İçimde gitara eşlik eden bir müzik, taşlara çarpıp huzurlu bir dinlenme sesi çıkararak akan ufak bir dere vardı. O derede kaplumbağalar yüzer, kuşlar su içer ve yıkanırlardı. Kışın çok soğuklarda buz tuttuğu olur ama hayatın üzerindeki ve etrafındaki yaşama ara verildiği hiç olmazdı. Her bahar gelincik tarlasının içinden akar, akar akardı...

İleriki yıllarda derenin etrafına yapılan evlerin yarattığı kirlilik yüzünden dere bok kokmaya aşladı. Sonra belediye dereyi ıslah etti, yatağın etrafına beton döktü ve üstünü de kapatıp boklu suyun havayla irtibatını kesti. Şimdi gerçek anlamda evet, hala akan bir dere var. Ama hem pis, hem kokuyor hem de gün ışığı görmüyor.

* http://www.galatasaray.org/tarih/tarihte_bugun.php?frm_date=08-01

***

İkisini aynı anda açacak gücüm olmadığından gözlerimi sırayla açıp kapıyorum. Yirmi saniye sağ yirmi saniye sol göz. Tam olarak değilse de yaklaşık olarak yani. Hangi gözü kapasam vücudun o yani komple uyuyor gibi hissediyorum. Hani felç gelir ya insanın bir yanına, işte bana da uyku felci geliyor. Sırayla uyutuyorum vücudumun iki yanını.

Sevgilim dans ediyor. Gidip de yeter artık uyumaya gidelim demek istemiyorum. Çünkü o dans ettiğinde ben görüyorum onun içinde akan derenin hala temiz, parlak ve canlı olduğunu. Ben yanlarımı nöbetleşe uyutuyorum. gittiği yere kadar artık, kafamı masaya çarpıp horul horul uyuyuncaya kadar...

***

Ama yine de nasıl oluyorda yani sen bu kadar mutluyken, ben bu kadar iyi niyetliyken yine de kavga ediyoruz ve ben hamakta sabahlıyorum?

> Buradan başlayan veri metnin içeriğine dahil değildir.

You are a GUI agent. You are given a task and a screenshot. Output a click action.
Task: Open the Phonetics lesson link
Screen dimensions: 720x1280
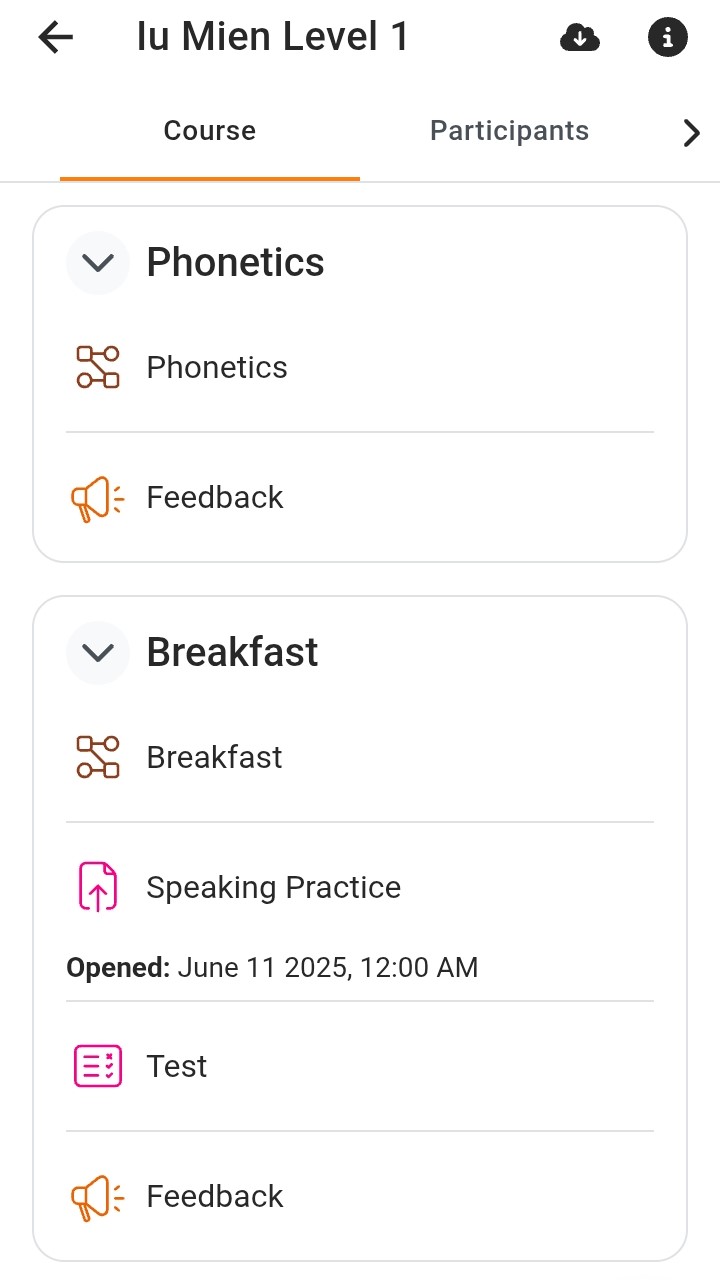point(217,368)
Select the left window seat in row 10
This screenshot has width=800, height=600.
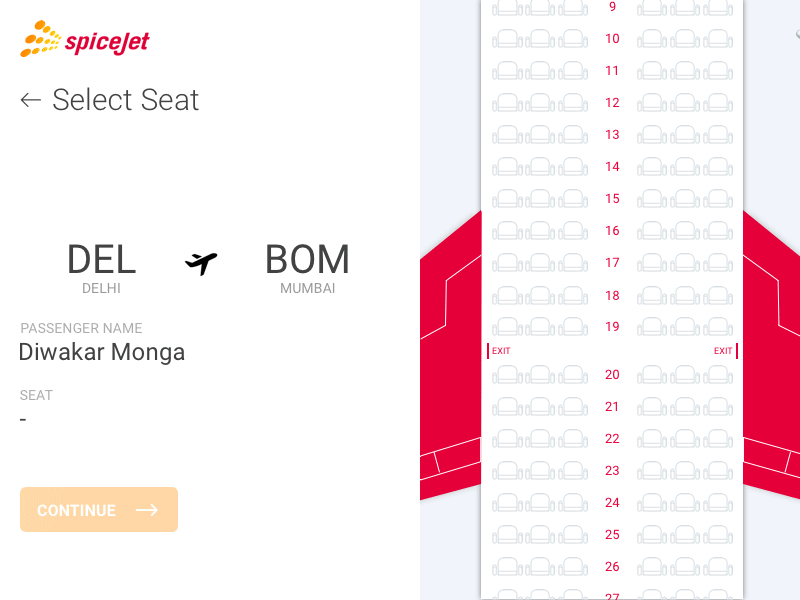507,39
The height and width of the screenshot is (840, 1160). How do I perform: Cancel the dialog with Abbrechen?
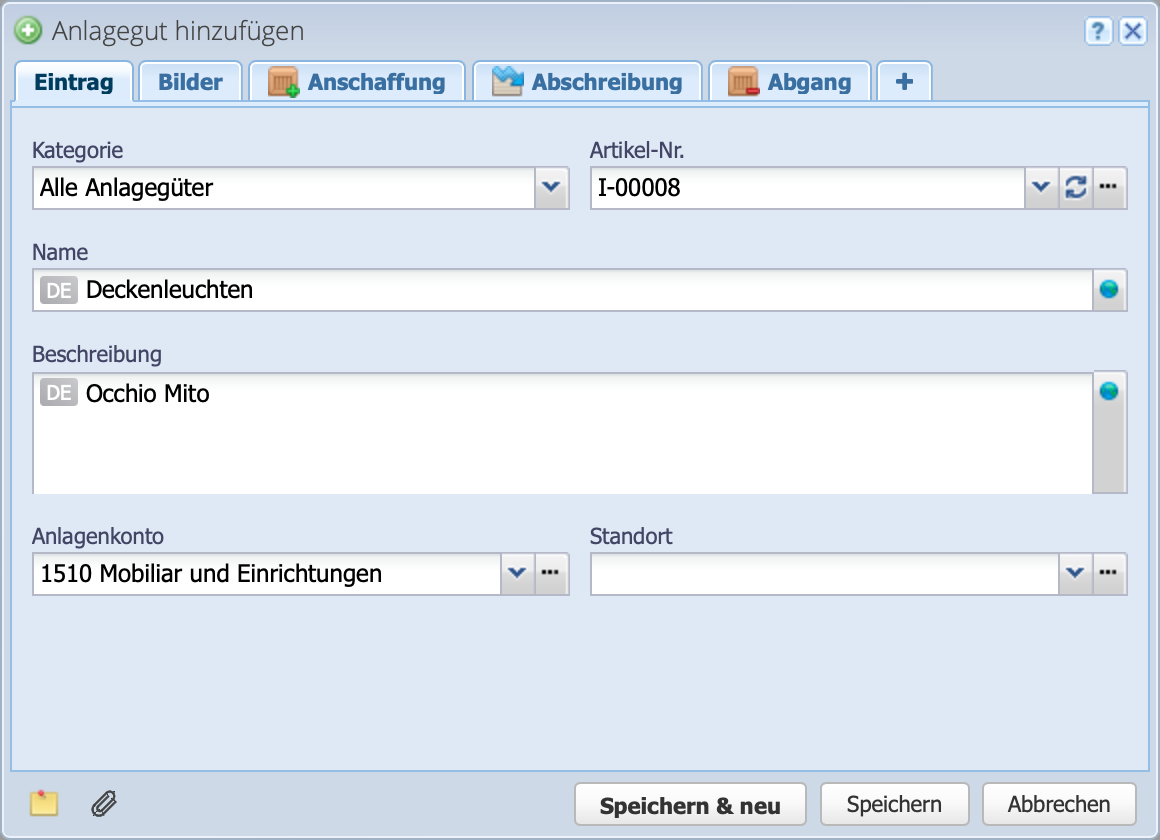tap(1059, 803)
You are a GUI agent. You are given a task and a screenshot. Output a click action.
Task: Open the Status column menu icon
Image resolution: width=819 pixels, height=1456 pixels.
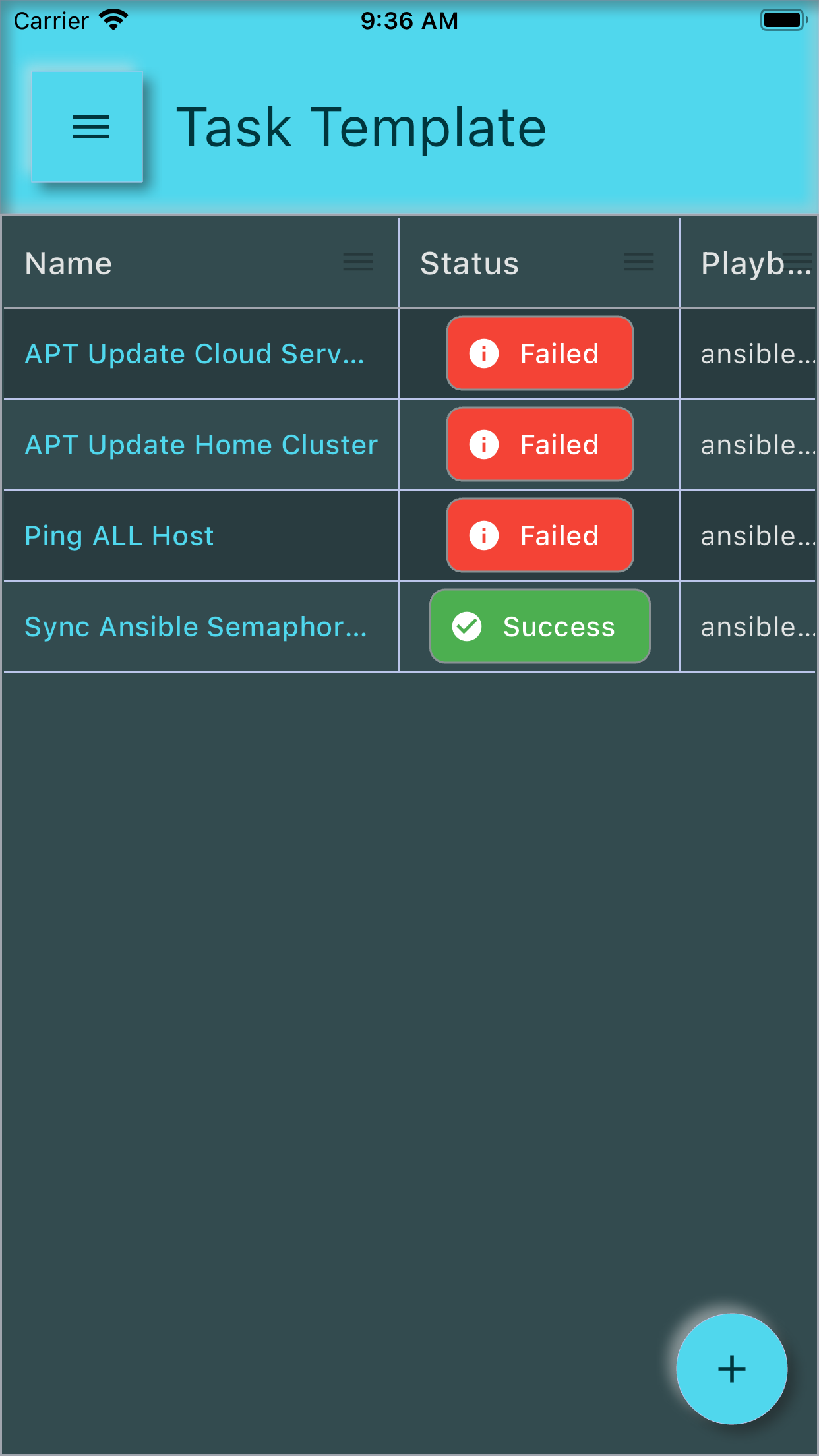click(x=638, y=262)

http://blog.milliyet.com.tr/Blog.aspx?BlogNo=122800

***

İki gün öncede bir haftada ikinci kere sabah dek uyuyama şerefine ulaştım. Arada kısa süreli uykularda yakalandığım kabuslarda arıların saldırısına uğruyor, çıplak ve sadist bir kadın tarafından tacize uğruyor, ağzımdaki tüm dişer kırılıyor, annemin saçları yılana dönüyordü. En en kötüsü ise yatağımda babamdan bir mektup bulduğum kabustu. Kabusta babamın el yazısıyla "baban öldü" yazıyordu. Sonra rüyamda babamı arayorum. Babam telefonun diğer ucunda ağlıyor ve diyor ki "buzdolabında herşey var, buzdolabı dolu..." Ağlamsından anlıyorum ki ölmek üzere olduğunu biliyor, ölmek istemiyor ve bana son anda bunları söyleyebiliyor.

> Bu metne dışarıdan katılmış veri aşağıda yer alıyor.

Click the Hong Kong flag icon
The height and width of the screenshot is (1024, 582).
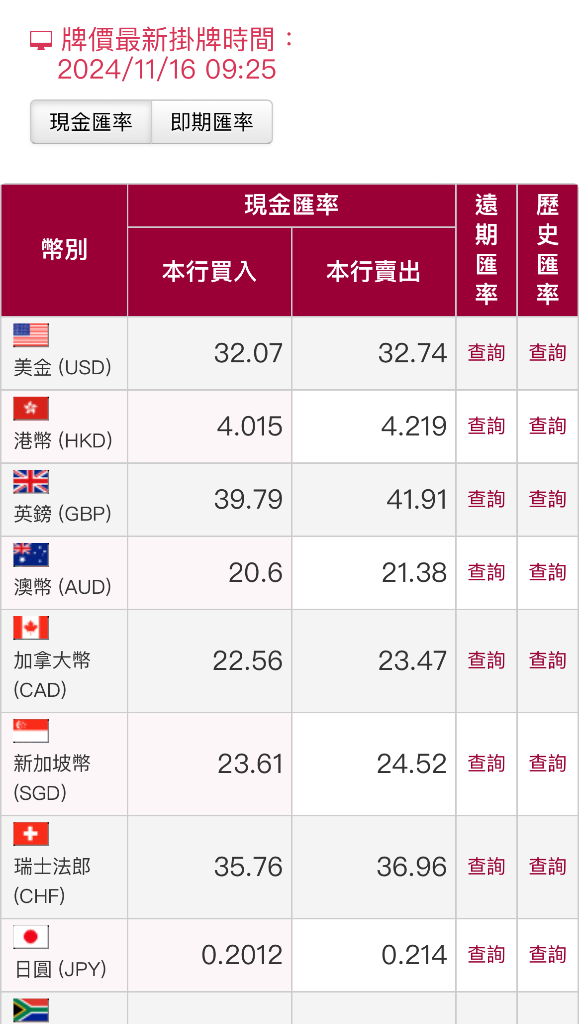coord(31,409)
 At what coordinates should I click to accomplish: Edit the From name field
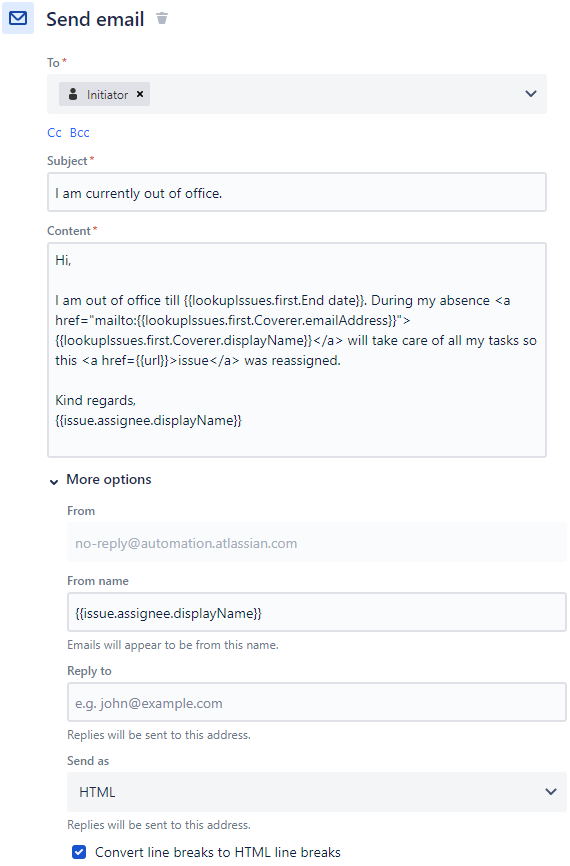click(317, 612)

"Dolap her zaman doluydu baba" diyorum ve teselli etmeye çalışıyorum. Kardeşim yanımda ne oldu, ne oldu diye soruyor, ona elimle bir dakika derken aslında rüya gördüğümü fark ediyorum. Rüya lan bu, kabus bu diyor zihnim ve o anda oksijen tüpü bitmek üzere olan bir dalgıç gibi şiddetle bilincimin üstüne doğru çıkmak için ayak çırpıyorum.

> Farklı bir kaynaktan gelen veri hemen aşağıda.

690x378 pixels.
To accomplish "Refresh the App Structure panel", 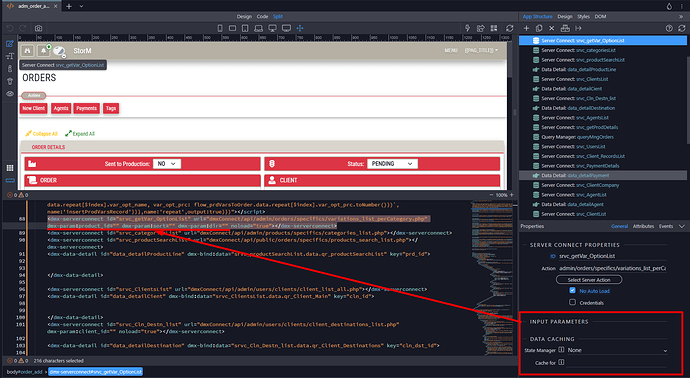I will point(682,28).
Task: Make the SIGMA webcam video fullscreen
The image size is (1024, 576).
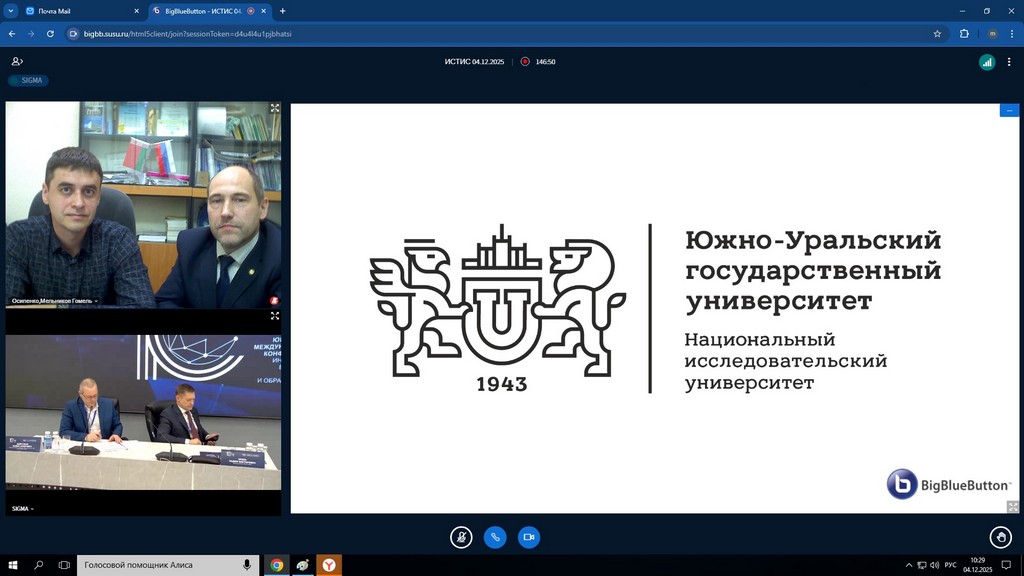Action: point(275,316)
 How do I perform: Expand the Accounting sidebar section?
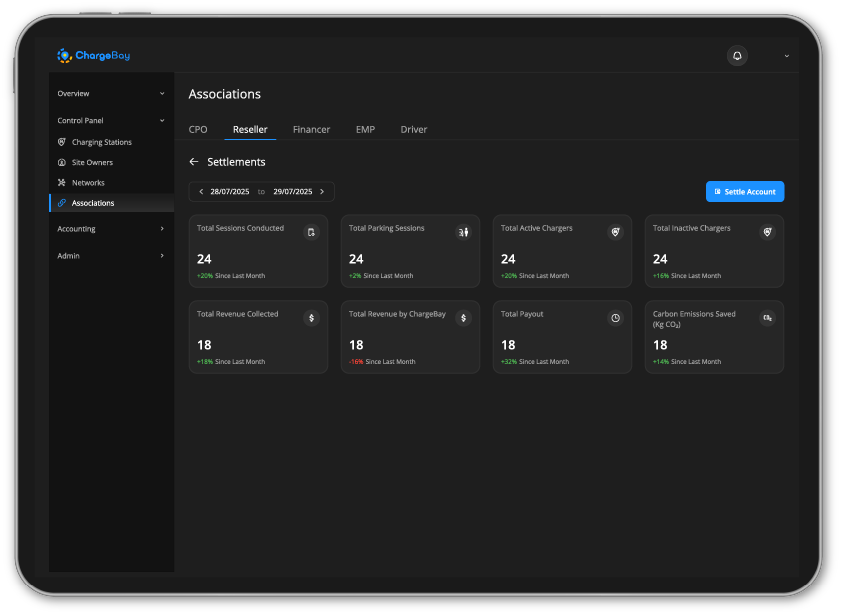162,229
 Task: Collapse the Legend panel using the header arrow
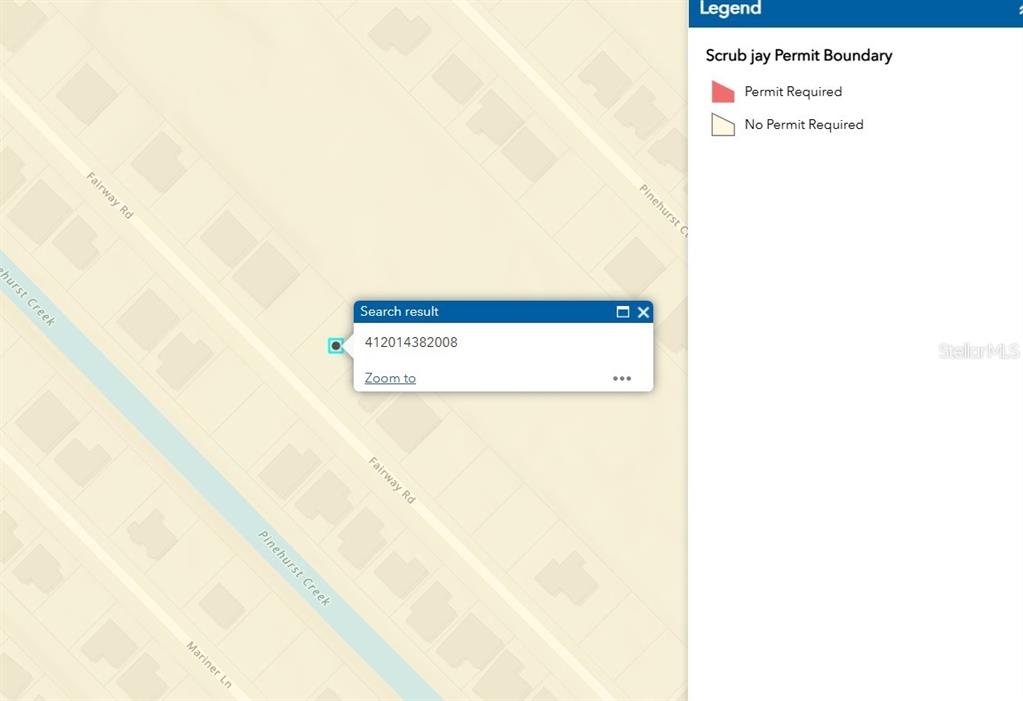pos(1019,9)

Vurgun yemeden bilinç üstüme ve nesnel dünyaya döndüğüm için mutluyum. Telefonuma sarılıyorum, sabah saat dört. Norveç'deki babamı arıyorum. Babam uykulu sesi ile açıyor telefonu;

-baba naber?
+iyiyim, hayırdır?
-rüya gördüm de...
+hee, gelince anlatırsın...

pisikopat rüya görmekte benden aşağı kalır yanı olmadığı için durumu anlıyor ve pek fazla üstelemiyor...

***

Neticede dereyi bok götürüyor ama çağladığım kaynağın kuruyacağı endişesi de beni beynimden vuruyor... "Belki de belediyenin betonları altında akan suda durum o kadar da vahim değildir, en azından kendisine gelmek istiyor olabilir" deyip de hayra yoruyorum.

Gün ışığına çıkmak ve tekrar birlikte olmak dileğiyle...

K.

 
Toplam blog
: 295
: 733
Kayıt tarihi
: 28.09.06
 
 

Bugün ölseniz mesela, ya da hafifletelim biraz hadi, bu giriş çok karamsar oldu. Bugün ortadan kay..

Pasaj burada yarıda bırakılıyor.